The Order accompanying this opinion sets forth the disposition of the case and the relief granted Norwest Bank. Norwest Bank complains that under Mountain Plains Banks agreement with the debtors to loan the funds necessary to redeem the property, Mountain Plains Bank is to receive one-half of the net proceeds realized from the sale of the redeemed home. Mountain Plains Bank apparently is also an unsecured pre-petition creditor of the debtors. Under this opinion Mountain Plains Bank, as the debtors, has no claim to the net proceeds. This result obviates Norwests complaint that Mountain Plains Bank would be unfairly favored as to its pre-petition claim if it were allowed to share in the net proceeds.

This matter constitutes a core proceeding under 28 U.S.C. §157(b) (2). This opinion shall constitute the Courts conclusions of law. Findings of fact are not required on a stipulated record. The Court shall enter an appropriate order.



1. Although it is a point hardly requiring support by authority, South Dakota law governs the realty in this District absent conflict with federal bankruptcy law.
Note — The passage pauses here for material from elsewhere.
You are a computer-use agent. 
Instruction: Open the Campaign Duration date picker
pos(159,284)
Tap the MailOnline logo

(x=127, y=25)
In re Rice, 42 B.R. 838 (Bkrtcy. D. S.D. 1984) (and cases, cited therein).

2. The Court surmises that the debtors and Mountain Plains Bank advanced this argument in the belief that if the proceeds are exempted from the estate the funds will be available for the debtors use, unencumbered by a security interest. In truth, if Norwests security interest is unavoidable in bankruptcy, and the debtors do not argue that the mortgage is avoidable, the Norwest mortgage would remain attached to the proceeds even though exempted from the estate. See e.g. 3 Collier on Bankruptcy para. 522.27 (15th ed. 1989)

3. E.g., In re Hlavac, 73 B.R. 612, 613 (Bkrtcy. D. S.D. 1987); See §522(e).